What the exercise asks>
Please give back only the lines below from the one containing "Task: Toggle the blue" to the one containing "You are a computer-use agent. Screen", each repeated word for word, both ends included.

Dataset items:
►

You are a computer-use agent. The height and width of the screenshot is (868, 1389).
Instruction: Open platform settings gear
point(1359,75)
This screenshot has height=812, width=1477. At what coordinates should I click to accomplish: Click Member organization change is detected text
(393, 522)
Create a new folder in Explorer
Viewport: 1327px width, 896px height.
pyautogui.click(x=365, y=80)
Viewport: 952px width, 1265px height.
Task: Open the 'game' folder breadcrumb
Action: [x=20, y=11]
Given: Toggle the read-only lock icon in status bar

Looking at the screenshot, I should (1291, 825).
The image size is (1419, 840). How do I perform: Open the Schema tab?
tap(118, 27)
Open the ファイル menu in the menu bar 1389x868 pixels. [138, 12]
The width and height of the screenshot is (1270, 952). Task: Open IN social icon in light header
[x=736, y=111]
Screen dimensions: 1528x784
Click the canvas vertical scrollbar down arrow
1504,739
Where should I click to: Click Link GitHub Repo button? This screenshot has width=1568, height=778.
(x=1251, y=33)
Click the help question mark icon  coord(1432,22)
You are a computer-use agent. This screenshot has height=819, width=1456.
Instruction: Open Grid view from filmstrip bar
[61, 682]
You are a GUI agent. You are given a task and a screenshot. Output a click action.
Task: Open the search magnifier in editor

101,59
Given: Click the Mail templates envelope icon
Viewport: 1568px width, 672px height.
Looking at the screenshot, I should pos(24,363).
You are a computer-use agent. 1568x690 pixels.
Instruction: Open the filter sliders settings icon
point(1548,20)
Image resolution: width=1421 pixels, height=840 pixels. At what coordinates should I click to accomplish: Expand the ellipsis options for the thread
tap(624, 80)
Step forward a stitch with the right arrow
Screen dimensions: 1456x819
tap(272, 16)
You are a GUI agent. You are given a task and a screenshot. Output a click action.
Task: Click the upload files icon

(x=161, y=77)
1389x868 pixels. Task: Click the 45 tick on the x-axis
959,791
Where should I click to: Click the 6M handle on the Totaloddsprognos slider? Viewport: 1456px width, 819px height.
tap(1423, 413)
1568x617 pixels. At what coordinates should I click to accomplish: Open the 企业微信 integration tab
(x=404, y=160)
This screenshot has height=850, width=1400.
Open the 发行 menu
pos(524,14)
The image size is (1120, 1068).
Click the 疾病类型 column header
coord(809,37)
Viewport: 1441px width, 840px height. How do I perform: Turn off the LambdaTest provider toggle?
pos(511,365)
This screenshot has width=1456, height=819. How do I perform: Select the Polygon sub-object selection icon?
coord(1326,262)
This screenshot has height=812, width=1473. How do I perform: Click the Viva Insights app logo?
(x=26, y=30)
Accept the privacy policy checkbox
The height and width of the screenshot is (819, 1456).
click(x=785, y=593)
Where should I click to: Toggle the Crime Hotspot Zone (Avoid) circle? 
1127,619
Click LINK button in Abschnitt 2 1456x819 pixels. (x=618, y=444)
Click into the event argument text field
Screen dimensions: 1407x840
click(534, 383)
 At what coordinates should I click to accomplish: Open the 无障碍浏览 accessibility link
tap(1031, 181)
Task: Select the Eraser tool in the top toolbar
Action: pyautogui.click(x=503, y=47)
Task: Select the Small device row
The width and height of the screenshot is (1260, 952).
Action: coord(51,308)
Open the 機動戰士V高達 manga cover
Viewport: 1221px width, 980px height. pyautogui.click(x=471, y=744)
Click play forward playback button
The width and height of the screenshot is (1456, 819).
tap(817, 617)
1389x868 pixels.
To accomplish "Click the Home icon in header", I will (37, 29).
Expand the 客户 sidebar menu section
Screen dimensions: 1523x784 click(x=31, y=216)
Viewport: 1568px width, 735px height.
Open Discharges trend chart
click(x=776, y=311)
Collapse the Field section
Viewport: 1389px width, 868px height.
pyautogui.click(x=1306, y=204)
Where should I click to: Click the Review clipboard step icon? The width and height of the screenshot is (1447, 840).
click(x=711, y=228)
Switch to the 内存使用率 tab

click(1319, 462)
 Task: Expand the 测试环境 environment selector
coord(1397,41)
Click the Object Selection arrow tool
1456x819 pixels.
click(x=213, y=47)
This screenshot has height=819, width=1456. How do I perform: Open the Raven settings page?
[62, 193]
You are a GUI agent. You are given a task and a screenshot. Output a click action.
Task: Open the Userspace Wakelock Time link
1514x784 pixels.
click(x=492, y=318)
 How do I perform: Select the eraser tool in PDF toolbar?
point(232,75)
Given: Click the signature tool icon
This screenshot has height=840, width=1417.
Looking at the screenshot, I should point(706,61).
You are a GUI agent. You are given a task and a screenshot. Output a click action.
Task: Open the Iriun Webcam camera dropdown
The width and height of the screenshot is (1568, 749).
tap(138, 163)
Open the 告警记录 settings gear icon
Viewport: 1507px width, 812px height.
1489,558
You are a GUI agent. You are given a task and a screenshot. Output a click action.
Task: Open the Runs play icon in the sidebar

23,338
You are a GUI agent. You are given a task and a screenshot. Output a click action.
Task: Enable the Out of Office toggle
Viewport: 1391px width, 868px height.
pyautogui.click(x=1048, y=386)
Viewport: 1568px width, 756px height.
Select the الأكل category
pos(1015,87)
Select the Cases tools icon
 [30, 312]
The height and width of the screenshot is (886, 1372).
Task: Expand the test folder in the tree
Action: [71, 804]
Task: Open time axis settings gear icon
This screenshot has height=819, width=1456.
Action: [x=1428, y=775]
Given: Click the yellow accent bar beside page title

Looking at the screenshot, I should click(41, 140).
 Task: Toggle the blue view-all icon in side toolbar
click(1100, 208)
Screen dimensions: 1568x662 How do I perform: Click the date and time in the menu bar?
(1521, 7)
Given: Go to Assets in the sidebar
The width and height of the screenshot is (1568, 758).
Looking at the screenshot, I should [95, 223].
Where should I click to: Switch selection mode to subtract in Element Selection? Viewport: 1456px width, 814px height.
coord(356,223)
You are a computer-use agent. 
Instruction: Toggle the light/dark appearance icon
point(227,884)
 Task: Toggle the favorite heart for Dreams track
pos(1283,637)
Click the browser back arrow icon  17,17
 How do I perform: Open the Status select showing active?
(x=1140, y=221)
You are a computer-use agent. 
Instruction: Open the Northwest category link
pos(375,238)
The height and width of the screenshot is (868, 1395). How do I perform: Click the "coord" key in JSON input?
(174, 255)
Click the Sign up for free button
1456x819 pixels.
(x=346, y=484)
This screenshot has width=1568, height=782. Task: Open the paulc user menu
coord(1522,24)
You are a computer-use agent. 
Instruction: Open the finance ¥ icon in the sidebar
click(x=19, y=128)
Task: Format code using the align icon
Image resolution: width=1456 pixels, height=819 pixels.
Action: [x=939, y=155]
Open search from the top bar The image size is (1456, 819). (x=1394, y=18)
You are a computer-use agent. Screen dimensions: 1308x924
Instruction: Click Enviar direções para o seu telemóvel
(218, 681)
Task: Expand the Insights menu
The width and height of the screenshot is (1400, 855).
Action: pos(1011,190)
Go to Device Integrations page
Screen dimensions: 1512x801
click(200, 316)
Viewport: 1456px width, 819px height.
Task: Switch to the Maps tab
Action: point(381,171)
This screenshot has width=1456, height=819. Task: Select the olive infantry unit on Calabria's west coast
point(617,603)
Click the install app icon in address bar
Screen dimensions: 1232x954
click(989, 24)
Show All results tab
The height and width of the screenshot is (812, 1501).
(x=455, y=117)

◄

Answer>
 Task: Toggle the blue view-all icon in side toolbar
click(1100, 208)
Screen dimensions: 1568x662 How do I perform: Click the date and time in the menu bar?
(1521, 7)
Given: Go to Assets in the sidebar
The width and height of the screenshot is (1568, 758).
Looking at the screenshot, I should [95, 223].
Where should I click to: Switch selection mode to subtract in Element Selection? Viewport: 1456px width, 814px height.
coord(356,223)
You are a computer-use agent. 
Instruction: Toggle the light/dark appearance icon
point(227,884)
 Task: Toggle the favorite heart for Dreams track
pos(1283,637)
Click the browser back arrow icon  17,17
 How do I perform: Open the Status select showing active?
(x=1140, y=221)
You are a computer-use agent. 
Instruction: Open the Northwest category link
pos(375,238)
The height and width of the screenshot is (868, 1395). How do I perform: Click the "coord" key in JSON input?
(174, 255)
Click the Sign up for free button
1456x819 pixels.
(x=346, y=484)
This screenshot has width=1568, height=782. Task: Open the paulc user menu
coord(1522,24)
You are a computer-use agent. 
Instruction: Open the finance ¥ icon in the sidebar
click(x=19, y=128)
Task: Format code using the align icon
Image resolution: width=1456 pixels, height=819 pixels.
Action: [x=939, y=155]
Open search from the top bar The image size is (1456, 819). (x=1394, y=18)
You are a computer-use agent. Screen dimensions: 1308x924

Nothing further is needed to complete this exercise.